▶ WORK INSTRUCTIONS: From the data below, set down exactly the lines between the one holding "Forms and Downloads (24, 2299)" and the one holding "[IronStar] (73, 33)", inclusive, and no others.
[[ MATERIAL FOR THIS EXERCISE open ]]
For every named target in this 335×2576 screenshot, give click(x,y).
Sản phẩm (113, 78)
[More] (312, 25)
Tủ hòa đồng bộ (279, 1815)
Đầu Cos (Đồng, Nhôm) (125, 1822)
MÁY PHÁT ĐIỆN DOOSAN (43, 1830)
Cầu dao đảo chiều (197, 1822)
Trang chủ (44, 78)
[[ MATERIAL FOR THIS EXERCISE closed ]]
[[ MATERIAL FOR THIS EXERCISE open ]]
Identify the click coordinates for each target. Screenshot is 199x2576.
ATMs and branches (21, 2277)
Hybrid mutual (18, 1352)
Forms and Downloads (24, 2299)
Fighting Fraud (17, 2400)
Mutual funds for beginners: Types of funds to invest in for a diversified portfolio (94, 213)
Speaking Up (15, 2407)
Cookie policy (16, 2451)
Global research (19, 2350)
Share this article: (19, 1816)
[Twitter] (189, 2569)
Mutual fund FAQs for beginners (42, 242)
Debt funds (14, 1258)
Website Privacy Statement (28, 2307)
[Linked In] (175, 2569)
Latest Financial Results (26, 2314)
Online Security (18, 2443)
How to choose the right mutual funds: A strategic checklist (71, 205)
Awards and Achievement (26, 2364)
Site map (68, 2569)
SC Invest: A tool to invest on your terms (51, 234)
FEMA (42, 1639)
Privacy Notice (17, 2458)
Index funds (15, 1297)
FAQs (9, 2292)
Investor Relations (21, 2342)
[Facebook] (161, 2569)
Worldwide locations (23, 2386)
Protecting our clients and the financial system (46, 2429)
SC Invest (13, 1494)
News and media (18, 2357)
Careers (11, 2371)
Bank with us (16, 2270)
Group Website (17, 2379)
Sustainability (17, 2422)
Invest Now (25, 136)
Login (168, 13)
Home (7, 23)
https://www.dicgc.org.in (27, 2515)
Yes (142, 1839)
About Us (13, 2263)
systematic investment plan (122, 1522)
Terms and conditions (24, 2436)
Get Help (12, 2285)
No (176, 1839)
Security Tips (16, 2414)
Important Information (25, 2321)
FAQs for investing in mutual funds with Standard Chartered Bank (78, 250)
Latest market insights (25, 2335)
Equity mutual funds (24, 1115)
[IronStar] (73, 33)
[[ MATERIAL FOR THIS EXERCISE closed ]]
▶ EXERCISE RESULT:
Forms and Downloads (24, 2299)
Fighting Fraud (17, 2400)
Mutual funds for beginners: Types of funds to invest in for a diversified portfolio (94, 213)
Speaking Up (15, 2407)
Cookie policy (16, 2451)
Global research (19, 2350)
Share this article: (19, 1816)
[Twitter] (189, 2569)
Mutual fund FAQs for beginners (42, 242)
Debt funds (14, 1258)
Website Privacy Statement (28, 2307)
[Linked In] (175, 2569)
Latest Financial Results (26, 2314)
Online Security (18, 2443)
How to choose the right mutual funds: A strategic checklist (71, 205)
Awards and Achievement (26, 2364)
Site map (68, 2569)
SC Invest: A tool to invest on your terms (51, 234)
FEMA (42, 1639)
Privacy Notice (17, 2458)
Index funds (15, 1297)
FAQs (9, 2292)
Investor Relations (21, 2342)
[Facebook] (161, 2569)
Worldwide locations (23, 2386)
Protecting our clients and the financial system (46, 2429)
SC Invest (13, 1494)
News and media (18, 2357)
Careers (11, 2371)
Bank with us (16, 2270)
Group Website (17, 2379)
Sustainability (17, 2422)
Invest Now (25, 136)
Login (168, 13)
Home (7, 23)
https://www.dicgc.org.in (27, 2515)
Yes (142, 1839)
About Us (13, 2263)
systematic investment plan (122, 1522)
Terms and conditions (24, 2436)
Get Help (12, 2285)
No (176, 1839)
Security Tips (16, 2414)
Important Information (25, 2321)
FAQs for investing in mutual funds with Standard Chartered Bank (78, 250)
Latest market insights (25, 2335)
Equity mutual funds (24, 1115)
[IronStar] (73, 33)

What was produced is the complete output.